For the transmit circuitry, digital signal processor 105 may output a bitstream digital output to the transmit circuitry, e.g., amplifiers, filters and antennae not shown in FIG. 1. Mixer 114 upconverts bitstream output 106 by mixing with the output from oscillator (LO) 132. Bitstream 106 may be implemented in a variety of ways, e.g., various types modulation including phase modulation, multi-level, and similar modulation techniques.


On the receive side, system 100 implements correlator 130 at the analog front-end prior to any digital processing, e.g., by back-end digital signal processing (DSP) circuitry 104, which may receive sample frequency Fs 133. On the receive side, mixer 115 down-converts the reflected radar signals, e.g., the analog echo signals from a target (not shown in FIG. 1). Such echo signals may be used for such applications as distance measurement, 3D imaging and other similar applications. In other examples, the transmit (TX) antenna may output a radar pulse directly to a separate receive (RX) antenna, e.g., located some distance apart, which may be useful for such applications as time transfer, such as synchronization of multiple clocks in communication systems, for example, low delay, ad hoc communication networks.


The received analog signals may be captured by an antenna and processed through receive circuitry, e.g., filters and amplifiers (not shown in FIG. 1). Mixer 115 outputs the result to correlator 130, which may include analog baseband circuitry 112 and ADC 129.


In more detail, the example front-end correlator 130 of FIG. 1 includes a multiplier 131 and integrator 122 that in combination realizes the transfer function of a linear matched filter. The filter is followed by a quantizer 124 and a counter 126, which extends the linear dynamic range of the integrator. One technique to evaluate the performance of this front-end correlator, may include a numerical model using a binary Golay sequence, which minimizes the side-lobes by combining the correlation output of two complementary sequences. Two sequences whose aperiodic autocorrelations sum to zero in all out-of-phase positions are called a pair of Golay complementary sequences, and may be defined over an alphabet of various sizes, e.g., size 2 (binary), 4 (quaternary) or 8 (octary). Golay sequences have been used in digital communication applications for which Barker sequences are not available, because Golay sequences exist for infinitely many lengths, even in the binary case, as used in this disclosure.


Unlike other phase modulated radar systems in which the convolution operation in is typically performed in the digital domain and therefore uses high performance ADCs that impose a scaling limit on speed and resolution, correlator 130 performs the convolution operation on the received analog echo signals. As noted above, by implementing the correlator at the analog front-end prior to any digital processing, radar system 100 may provide advantages over other types of digital radar systems, because the architecture of system 100 may enable high speed and energy efficient processing at scale.

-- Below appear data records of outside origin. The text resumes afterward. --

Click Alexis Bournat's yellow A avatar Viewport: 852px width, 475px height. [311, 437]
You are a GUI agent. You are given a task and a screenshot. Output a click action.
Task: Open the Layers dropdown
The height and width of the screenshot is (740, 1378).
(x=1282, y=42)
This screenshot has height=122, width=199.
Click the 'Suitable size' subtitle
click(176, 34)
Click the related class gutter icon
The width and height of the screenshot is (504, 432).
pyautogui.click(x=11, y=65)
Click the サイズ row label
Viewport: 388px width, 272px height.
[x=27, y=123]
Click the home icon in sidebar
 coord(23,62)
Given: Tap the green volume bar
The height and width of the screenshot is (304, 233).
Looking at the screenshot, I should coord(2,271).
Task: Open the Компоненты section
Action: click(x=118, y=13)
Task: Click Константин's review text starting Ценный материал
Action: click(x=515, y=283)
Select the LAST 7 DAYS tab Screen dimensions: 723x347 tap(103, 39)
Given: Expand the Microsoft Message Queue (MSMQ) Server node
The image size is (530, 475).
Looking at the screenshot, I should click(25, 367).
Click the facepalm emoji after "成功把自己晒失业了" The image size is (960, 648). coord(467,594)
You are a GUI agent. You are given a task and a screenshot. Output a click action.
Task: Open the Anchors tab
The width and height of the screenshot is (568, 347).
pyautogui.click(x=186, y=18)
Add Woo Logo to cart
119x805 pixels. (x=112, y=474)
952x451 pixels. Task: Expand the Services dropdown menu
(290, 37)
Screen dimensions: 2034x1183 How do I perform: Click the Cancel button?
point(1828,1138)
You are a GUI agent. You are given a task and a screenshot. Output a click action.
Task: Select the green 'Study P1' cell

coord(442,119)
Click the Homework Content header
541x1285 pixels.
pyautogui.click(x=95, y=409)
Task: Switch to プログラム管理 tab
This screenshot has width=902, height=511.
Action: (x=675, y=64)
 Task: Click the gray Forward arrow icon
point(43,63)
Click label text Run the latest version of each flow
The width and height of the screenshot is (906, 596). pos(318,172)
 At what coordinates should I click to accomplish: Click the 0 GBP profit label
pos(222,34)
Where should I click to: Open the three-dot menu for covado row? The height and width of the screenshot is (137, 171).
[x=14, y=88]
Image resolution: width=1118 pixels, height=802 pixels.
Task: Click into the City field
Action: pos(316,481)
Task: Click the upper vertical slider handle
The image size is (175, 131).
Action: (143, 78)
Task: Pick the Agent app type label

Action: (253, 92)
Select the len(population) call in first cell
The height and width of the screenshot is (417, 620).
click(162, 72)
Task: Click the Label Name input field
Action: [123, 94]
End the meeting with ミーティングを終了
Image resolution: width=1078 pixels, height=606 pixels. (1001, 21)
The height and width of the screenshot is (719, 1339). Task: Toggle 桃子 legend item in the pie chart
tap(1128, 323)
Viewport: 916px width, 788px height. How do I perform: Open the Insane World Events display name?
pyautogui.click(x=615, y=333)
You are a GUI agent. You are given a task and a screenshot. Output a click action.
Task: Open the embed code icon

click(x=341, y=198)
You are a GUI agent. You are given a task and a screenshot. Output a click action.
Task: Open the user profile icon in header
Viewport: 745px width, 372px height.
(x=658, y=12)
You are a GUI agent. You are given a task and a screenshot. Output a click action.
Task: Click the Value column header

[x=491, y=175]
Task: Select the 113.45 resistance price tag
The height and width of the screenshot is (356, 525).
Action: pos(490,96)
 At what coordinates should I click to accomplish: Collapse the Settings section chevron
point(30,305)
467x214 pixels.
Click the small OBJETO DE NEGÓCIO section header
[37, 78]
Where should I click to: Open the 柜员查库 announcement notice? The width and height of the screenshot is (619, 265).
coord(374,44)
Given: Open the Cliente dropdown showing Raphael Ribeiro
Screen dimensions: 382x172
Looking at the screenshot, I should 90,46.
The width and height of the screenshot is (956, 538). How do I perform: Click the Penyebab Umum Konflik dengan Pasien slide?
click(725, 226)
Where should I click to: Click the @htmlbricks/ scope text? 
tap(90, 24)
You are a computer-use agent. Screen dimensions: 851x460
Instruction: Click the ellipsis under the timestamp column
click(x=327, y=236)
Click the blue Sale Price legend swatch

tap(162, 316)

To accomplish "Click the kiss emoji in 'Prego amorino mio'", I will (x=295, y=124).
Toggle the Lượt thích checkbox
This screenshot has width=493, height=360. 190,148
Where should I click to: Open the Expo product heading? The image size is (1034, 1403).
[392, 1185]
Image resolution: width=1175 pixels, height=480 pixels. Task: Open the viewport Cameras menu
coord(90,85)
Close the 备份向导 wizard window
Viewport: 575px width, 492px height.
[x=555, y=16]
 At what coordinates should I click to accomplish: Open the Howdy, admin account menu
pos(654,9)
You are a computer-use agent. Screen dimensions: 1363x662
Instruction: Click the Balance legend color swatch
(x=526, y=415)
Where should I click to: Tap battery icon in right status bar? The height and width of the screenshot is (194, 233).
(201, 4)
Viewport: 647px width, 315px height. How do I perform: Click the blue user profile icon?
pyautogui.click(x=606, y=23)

In other words the phase-modulated radar scheme of this disclosure relies on analog processing demonstrating wide bandwidth and energy-efficient bistatic sensing. The radar system of this disclosure may provide advantages over, for example, previous low frequency modulation (LFM) and digital phase modulated (PM) radar systems. Both LFM and PM radars have their strengths and limitations when it comes to precision sensing. LFM radars may have a broad frontend bandwidth while only requiring a low speed and energy-efficient backend processing. Having modulation and demodulation both occurring in the analog frontend alleviates the need for complex digitization. However, frequency modulation (FM) places challenging requirements for the chirp bandwidth and linearity. On the other hand, PM relies on binary phase modulation in the digital backend which is a fundamentally linear approach. However, the linearity of the digital-to-analog convertor in the transmitter and the analog-to-digital converter in the receiver become critical constraints and impose high-power consumption requirements at such large bandwidths. Nonetheless, PM radars provide a higher level of reconfigurability, and adaptability to different use cases and environments.


The radar sensors in the system of this disclosure may benefit from the low-power analog processing of LFM and the digital adaptability of PM while avoiding the complex frequency synthesis and high-speed digital processing often used in these two respective methods. Radar sensor nodes with features like high energy efficiency and digital adaptability may be well-suited as building blocks for distributed sensing. In general, distributed sensing may be advantageous over mono-static sensing in several use cases including indoor localization as it may provide a broader field of view, better spatial resolution and is less susceptible to self-interference than mono-static sensing.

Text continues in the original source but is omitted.